Genfit abandons late-stage trial of NASH drug elafibranor
France’s Genfit has said its elafibranor drug as a treatment for non-alcoholic steatohepatitis (NASH) was unable to improve patient outcomes in a phase 3 study, which has now been terminated.
Genfit took the “highly disappointing” decision after taking a look at interim data from the RESOLVE-IT study, said the company’s chief executive Pascal Prigent. Those results were first disclosed two months ago and wreaked havoc with the biotech’s share price.
In the study, PPAR agonist elafibranor was unable to hit the primary objective of resolving NASH without worsening fibrosis (scarring) compared to placebo, and also flunked its secondary targets.
At the time Genfit said it wasn’t calling time on the drug yet, as it was examining an unexpectedly high response rate in the control group. Now, elafibranor joins a lengthening list of drugs that have failed to hit the mark in the fatty liver-disease, which still has no approved treatments despite billions of dollars in R&D investment by the biopharma industry.
Genfit will switch its attention to developing elafibranor in primary biliary cholangitis (PBC) and a NASH diagnostic tool called NIS4 as part of a new corporate strategy that will also allow it to rein in costs.

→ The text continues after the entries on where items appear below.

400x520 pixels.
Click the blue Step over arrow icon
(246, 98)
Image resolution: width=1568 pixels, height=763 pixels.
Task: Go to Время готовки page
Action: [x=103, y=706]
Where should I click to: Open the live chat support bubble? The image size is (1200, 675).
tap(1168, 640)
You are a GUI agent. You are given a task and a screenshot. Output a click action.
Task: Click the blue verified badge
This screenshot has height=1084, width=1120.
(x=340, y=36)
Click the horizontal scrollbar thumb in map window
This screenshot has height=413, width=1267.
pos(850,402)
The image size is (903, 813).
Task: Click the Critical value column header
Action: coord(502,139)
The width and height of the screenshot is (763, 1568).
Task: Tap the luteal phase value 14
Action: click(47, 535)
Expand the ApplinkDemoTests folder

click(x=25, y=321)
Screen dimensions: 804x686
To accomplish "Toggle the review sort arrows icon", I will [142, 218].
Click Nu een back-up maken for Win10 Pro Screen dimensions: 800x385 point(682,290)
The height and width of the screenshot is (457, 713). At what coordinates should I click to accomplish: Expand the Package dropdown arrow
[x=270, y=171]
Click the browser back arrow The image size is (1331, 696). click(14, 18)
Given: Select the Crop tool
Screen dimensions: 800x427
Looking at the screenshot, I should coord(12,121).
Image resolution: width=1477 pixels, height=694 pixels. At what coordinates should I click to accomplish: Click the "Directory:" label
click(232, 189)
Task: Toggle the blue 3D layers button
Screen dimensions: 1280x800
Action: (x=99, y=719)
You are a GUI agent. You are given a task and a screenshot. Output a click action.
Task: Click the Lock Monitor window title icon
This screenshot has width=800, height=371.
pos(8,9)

Biopharma companies have piled into the NASH space in recent years, lured by the promise of big rewards for the first drugs to treat a disease that afflicts millions of people around the world and is becoming more common.
Elafibranor joins Gilead’s selonsertib, Novartis's/Conatus's emricasan, and Cymabay’s seladelpar among candidates that have failed in the latter stages of clinical testing.
Meanwhile, Intercept Pharma’s obeticholic acid – which cleared phase 3 testing and reached the stage of being filed for approval with the FDA – was rejected by the regulator last month on the grounds that it needed more evidence for its safety and efficacy.
Genfit says that elafibranor’s failure in NASH shouldn’t read through to its potential in PBC – a chronic, autoimmune disease in which bile ducts in the liver are gradually destroyed causing cirrhosis – because the two diseases have very different pathologies.
However, PBC is a much smaller indication than NASH, affecting around 1 in 1,000 people – mainly women – over the age of 40.
The PPAR agonist generated positive results in a phase 2 trial in PBC reported at the end of 2018, but in this indication it will be playing catch-up with Intercept’s drug, which is already approved for the disease under the Ocaliva brand name.